:: Richiesta a ::
Trascrivi esattamente tutte le righe dell'elenco riportato dopo il brano, omettendo le immagini.

:: Brano di testo ::
-.-.-

Pubblicato il 28 settembre 2013 su La Balena Bianca.

Di rado si trova nel caso un barlume di senso e la nostra vita è dunque poco più di un errare senza meta, questa vita che a volte sembra poter andare per ogni dove e poi s’interrompe in mezzo a una frase — forse è proprio per questo che vogliamo raccontarti la storia del nostro paese, e delle campagne intorno.

 Luce d’estate ed è subito notte ritrae la vita di un villaggio islandese affacciato sui fiordi occidentali: quattrocento abitanti, altrettanti o poco più nel contado, la Cooperativa, il Magazzino, il Deposito, la Latteria, il chiosco che è anche benzinaio e il prefetto che ospita l’ufficio di polizia nel garage…

La struttura narrativa ricorda quelle opere statunitensi della prima metà del ‘900, come Winesburg, Ohio o I pascoli del cielo, che ritraggono un piccolo centro agricolo mediante una ghirlanda di racconti contenenti ciascuno un episodio, un personaggio, una famiglia, un tassello di un mosaico composito e corale. Microcosmi archetipici, e al contempo almanacchi di coordinate geografiche e storiche precise.

-.-.-

:: Voci di localizzazione di testo ed elementi ::
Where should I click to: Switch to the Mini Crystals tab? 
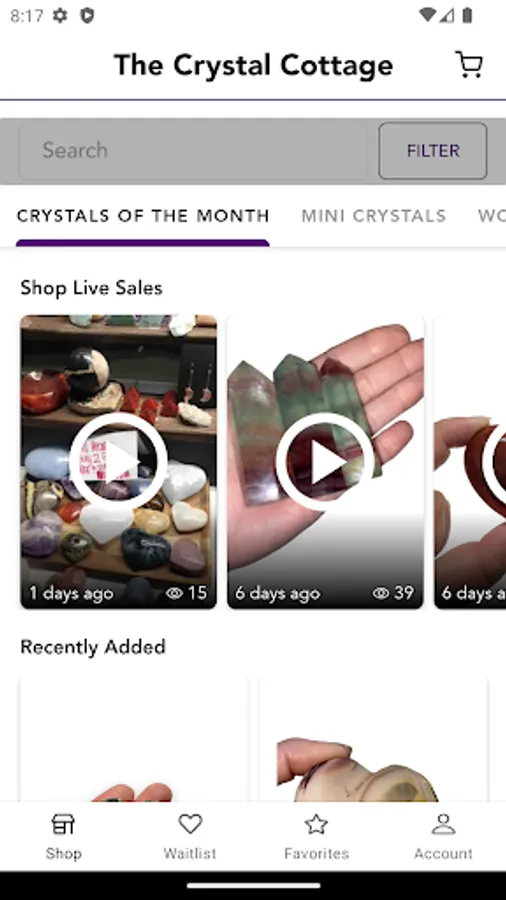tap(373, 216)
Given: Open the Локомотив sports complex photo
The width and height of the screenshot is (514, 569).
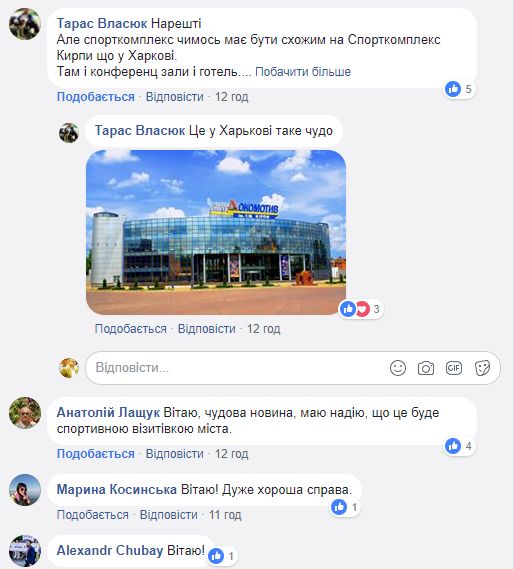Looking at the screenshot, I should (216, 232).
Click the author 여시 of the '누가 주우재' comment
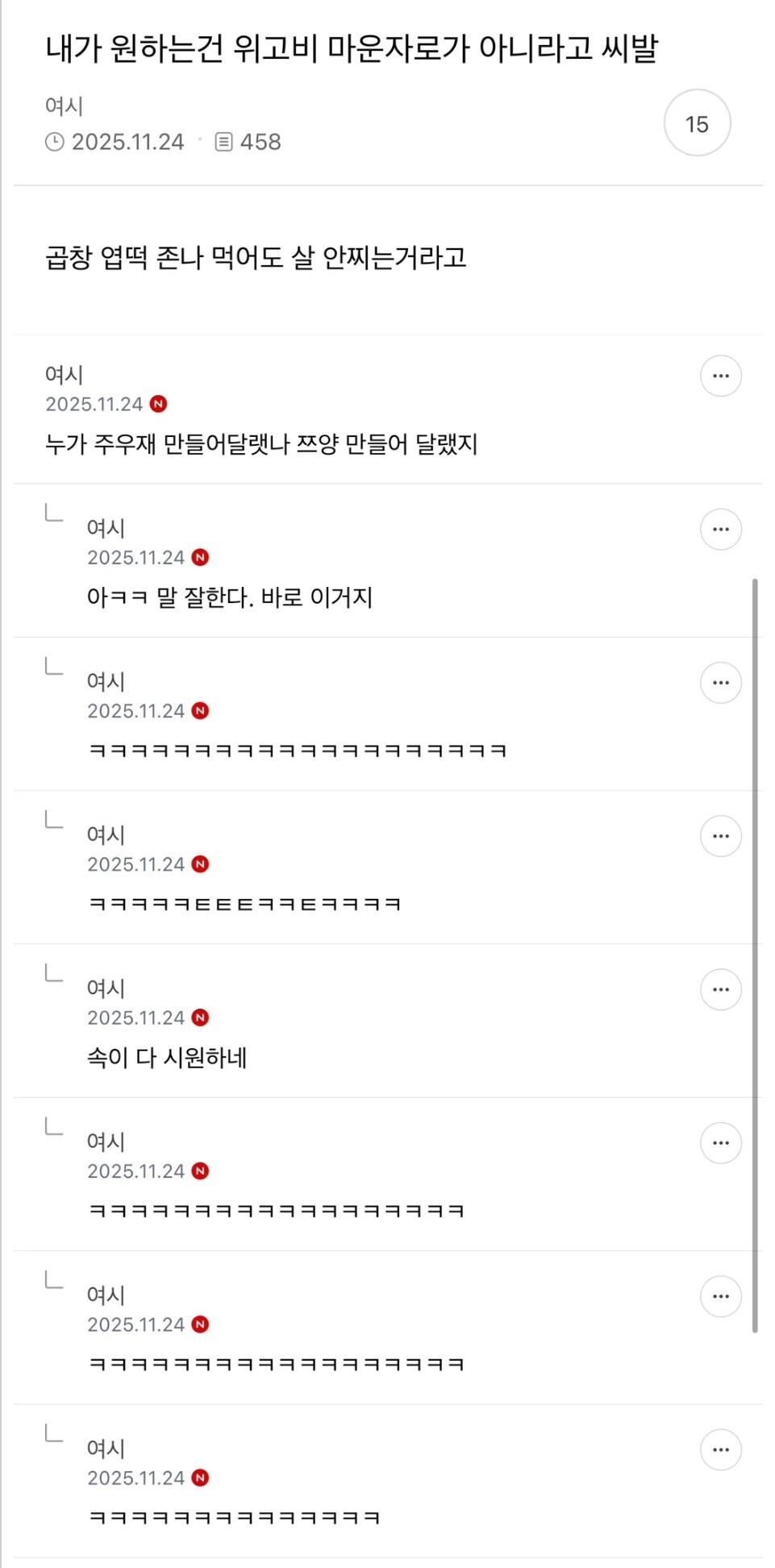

-.-.-

:: Richiesta b ::
Riassumi il brano in due frasi.

:: Risultato a ::
Where should I click to: Switch to the Mini Crystals tab? 
tap(373, 216)
Given: Open the Локомотив sports complex photo
The width and height of the screenshot is (514, 569).
Looking at the screenshot, I should (216, 232).
Click the author 여시 of the '누가 주우재' comment

:: Risultato b ::
Luce d'estate ed è subito notte ritrae la vita di un villaggio islandese sui fiordi occidentali, con circa quattrocento abitanti, la Cooperativa, il Magazzino, la Latteria e un prefetto che ospita l'ufficio di polizia nel garage. La sua struttura narrativa ricorda opere statunitensi della prima metà del '900 come Winesburg, Ohio, che descrivono un piccolo centro agricolo attraverso una ghirlanda di racconti, ciascuno tassello di un mosaico corale.